Records shown —
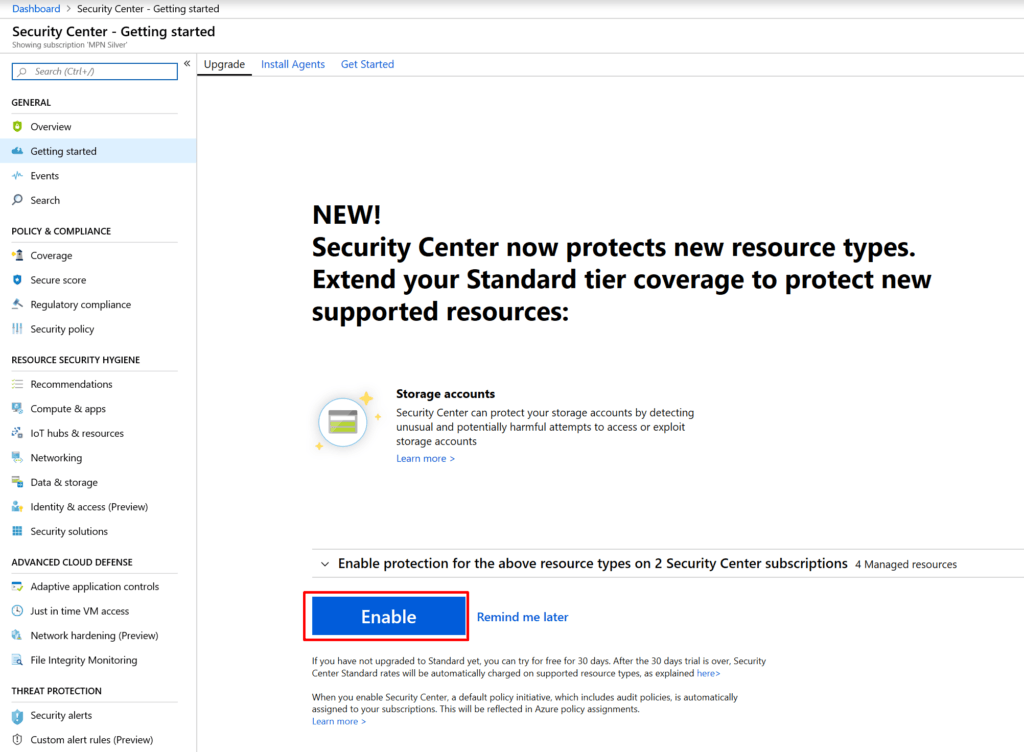1024x752 pixels.
Task: Open the Networking section
Action: pos(55,457)
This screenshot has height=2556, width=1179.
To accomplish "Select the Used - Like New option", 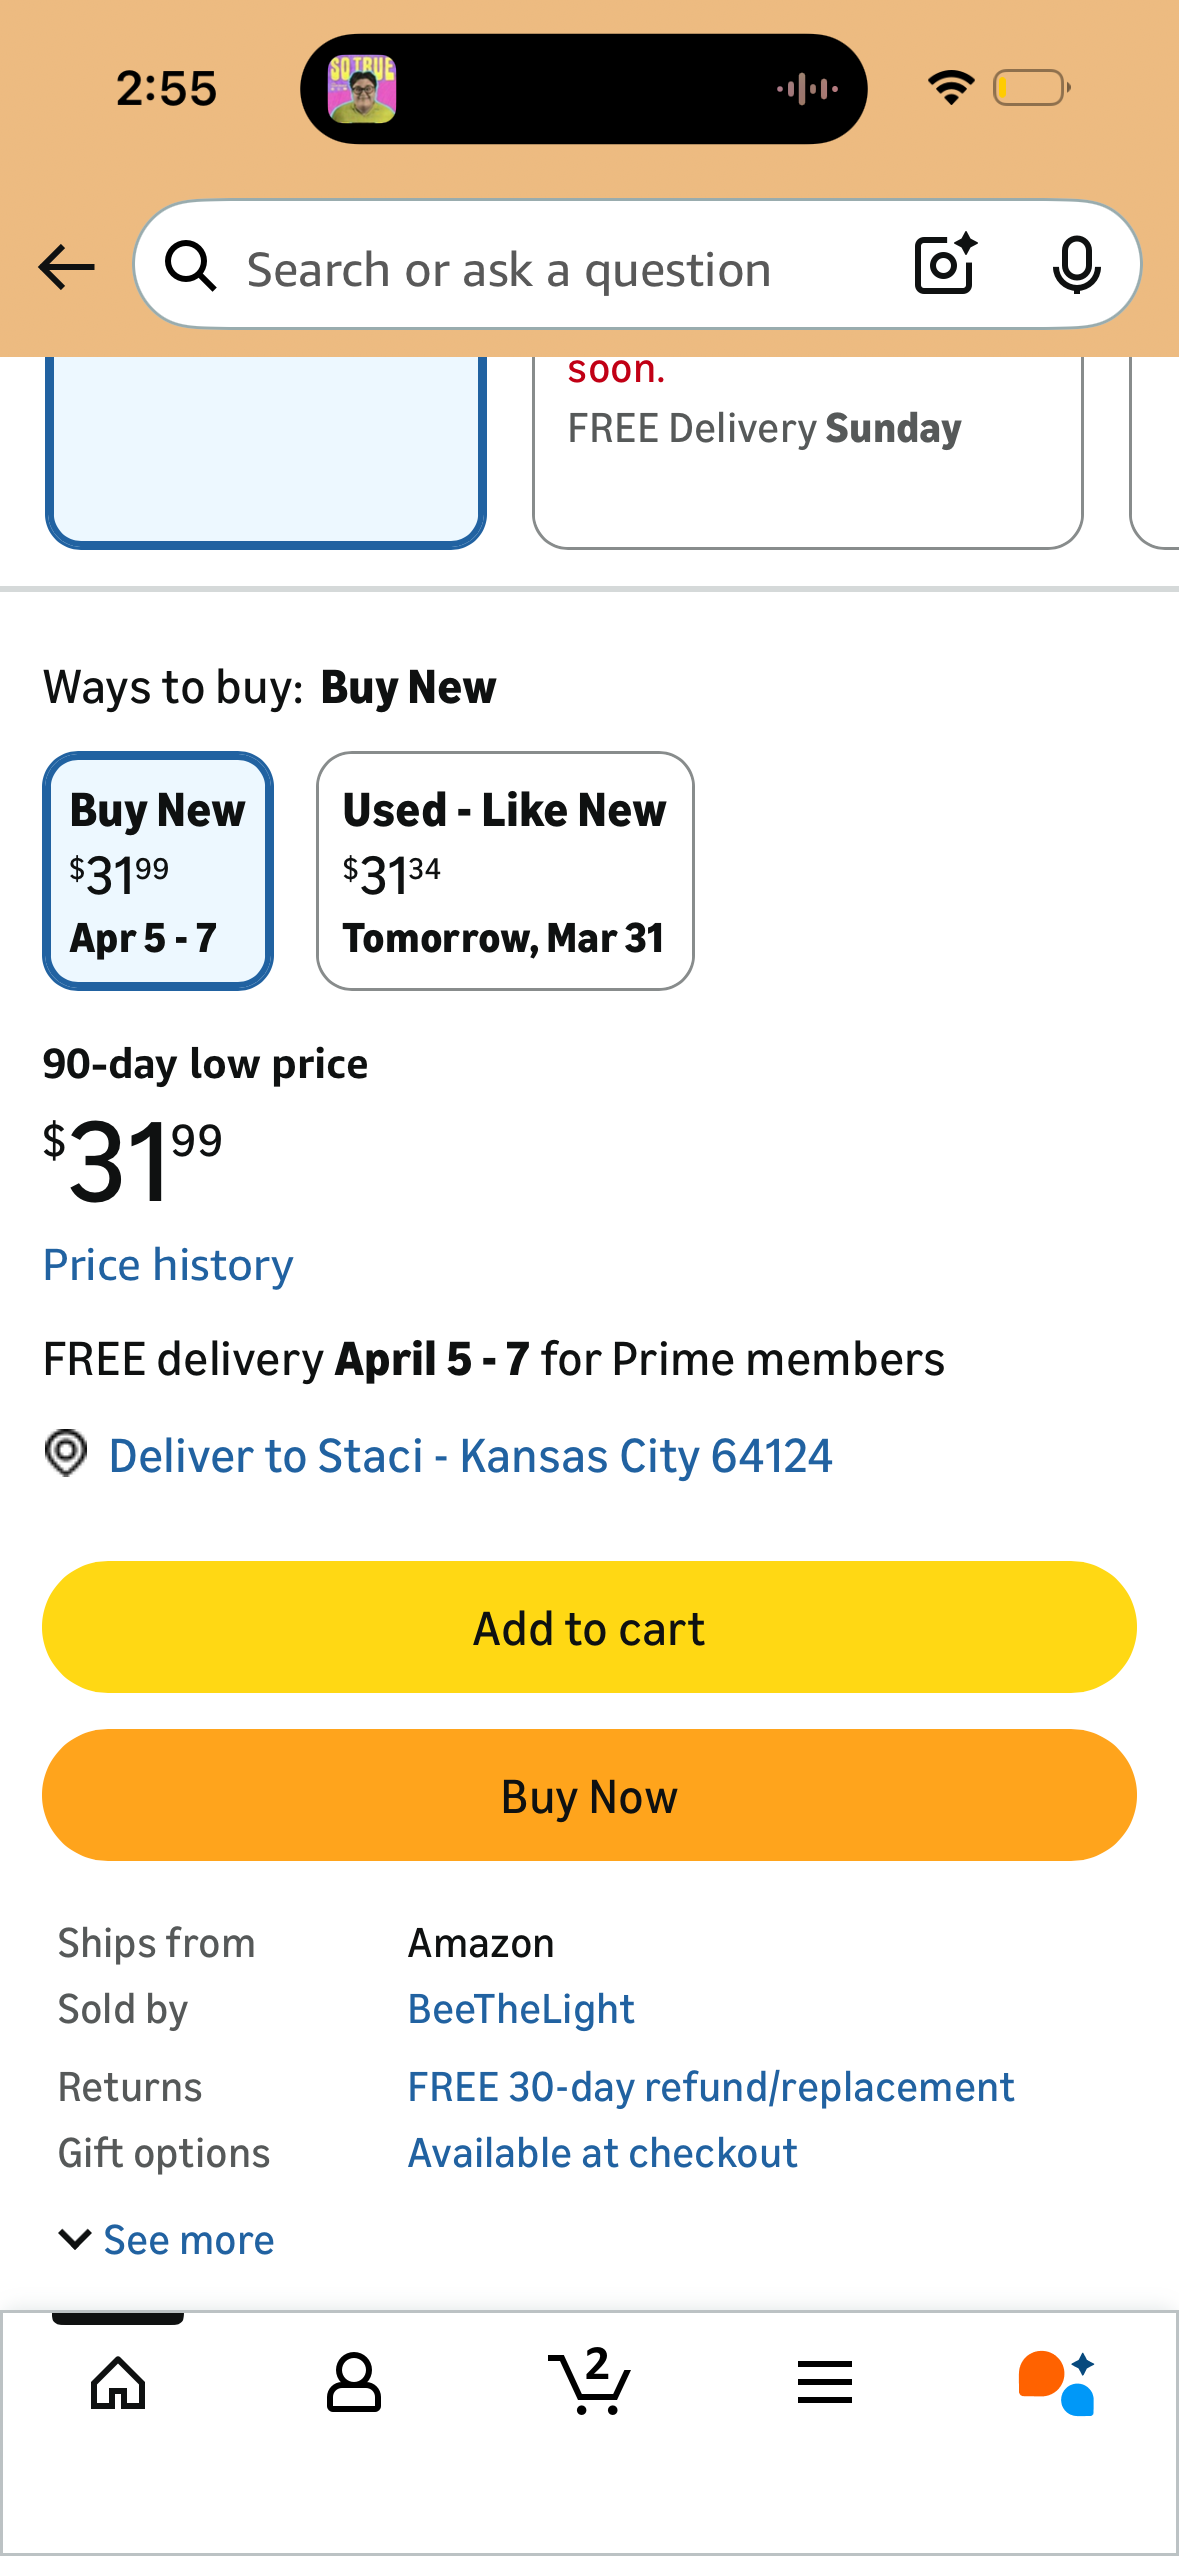I will tap(505, 871).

Given problem — Pick out every line of the items above that contains the word "This", and copy each of those lines in full.

Written solution —
This screenshot has height=2556, width=1179.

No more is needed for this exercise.